'The Sunday' chia pudding recipe

This article is for all the happy people who wake up on the Sunday morning newly reborn and reset! Over the years many people have asked me for this recipe and, so, here it is! It is a delight to share it. It is one of these recipes that you can adapt and add special additions of fruits and nuts, super foods to pump it up even more with nutritional value. Chia simply on its own is a energy tonic. It lubricates joints and has one of the highest sources of omega-3 fatty acids. It is known for providing stamina for long days and I can attest that one decent sized bowl of chia in the morning has provided many of our guests with endurance for many hours on the final day of our retreat.

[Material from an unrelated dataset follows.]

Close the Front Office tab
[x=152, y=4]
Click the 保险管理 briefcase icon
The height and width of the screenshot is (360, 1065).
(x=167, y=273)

It is possible to make a larger bowl of chia pudding at the start of the week and store it in the fridge. It will stay fresh for up to 5 days and it will also become tastier as the seeds soak up all the ingredients in the recipe.

The recipe is a rule of thumb. So please make adjustments to the mix if you add too little of the seeds and the dish is too ‘liquid-y’. Or if the seeds are still crowded and hard, then you will need to whisk in more ‘mylk’ (non-diary milks). This dish is extremely forgiving to make and can be adjusted when you taste-test it.

Ingredients

( approx. 5 servings )

125 grams chia seeds

1 litre of mylk (I use rice milk, rice and coconut milk is also delicious)

1 can of coconut cream (please carefully choose a product without titanium oxide -whitener)

75 - 125 grams of almond or macadamia meal/flour

I tablespoon of cinnamon powder or any other sweet desert spices that are to your taste.

Sweetener such as honey, maple syrup, agave syrup (to your taste)

Possible additions

1 -2 teaspoons of maca powder

1 tablespoon of cacao powder - caution - do not add if you are in your 30 days.

A handful of dried unsalted, raw nuts

A handful of goji berries

2 mashed bananas or a grated apple as an alternative sweetener

Instructions

In a large bowl, place the chia, nut flour, spices, superfoods.

Gradually add the mylk, whisking and mixing as you add the liquid so that as the chia expands it does not stick together. Continue to add the mylks and coconut cream as and when the chia begins to swell and absorb the milk. This will happen fairly quickly. Remember to keep stirring so it becomes a smooth mix and it does not thicken into clumps.

Add the sweetner (or mashed banana or grated apple) to your taste.

Add the nuts and goji berries.

Place in the fridge to set and expand.

Check after an hour to see if it needs more mylk.

Leave overnight or 8 hours, prior to eating.

Serve with fruit salad, berries or stewed fruits.